··· RECORDS PROVIDED

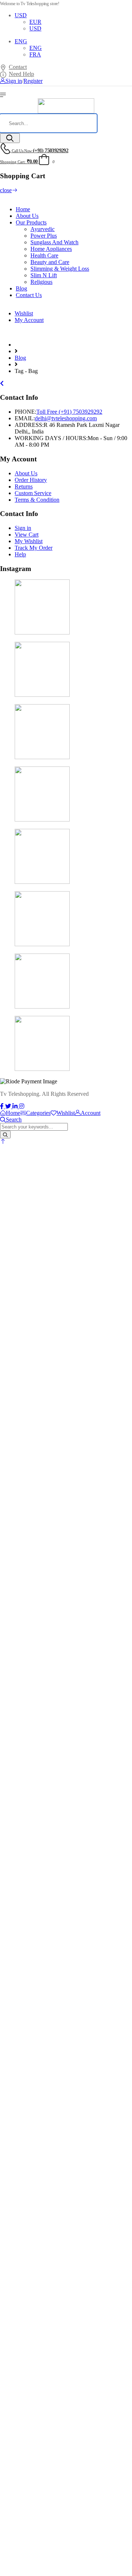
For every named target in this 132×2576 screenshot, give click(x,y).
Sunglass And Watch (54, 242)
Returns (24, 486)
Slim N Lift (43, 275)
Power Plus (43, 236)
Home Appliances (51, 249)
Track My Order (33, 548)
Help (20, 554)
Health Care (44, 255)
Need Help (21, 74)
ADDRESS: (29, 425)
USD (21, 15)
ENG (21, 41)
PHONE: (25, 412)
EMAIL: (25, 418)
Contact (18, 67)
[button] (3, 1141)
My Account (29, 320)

······

_INSTRUCTIONS TO FOLLOW_
Beginning with the line that contains "Help (20, 554)", repeat every line through the end of the records and nothing more.

_WRITTEN RESPONSE_
Help (20, 554)
Health Care (44, 255)
Need Help (21, 74)
ADDRESS: (29, 425)
USD (21, 15)
ENG (21, 41)
PHONE: (25, 412)
EMAIL: (25, 418)
Contact (18, 67)
[button] (3, 1141)
My Account (29, 320)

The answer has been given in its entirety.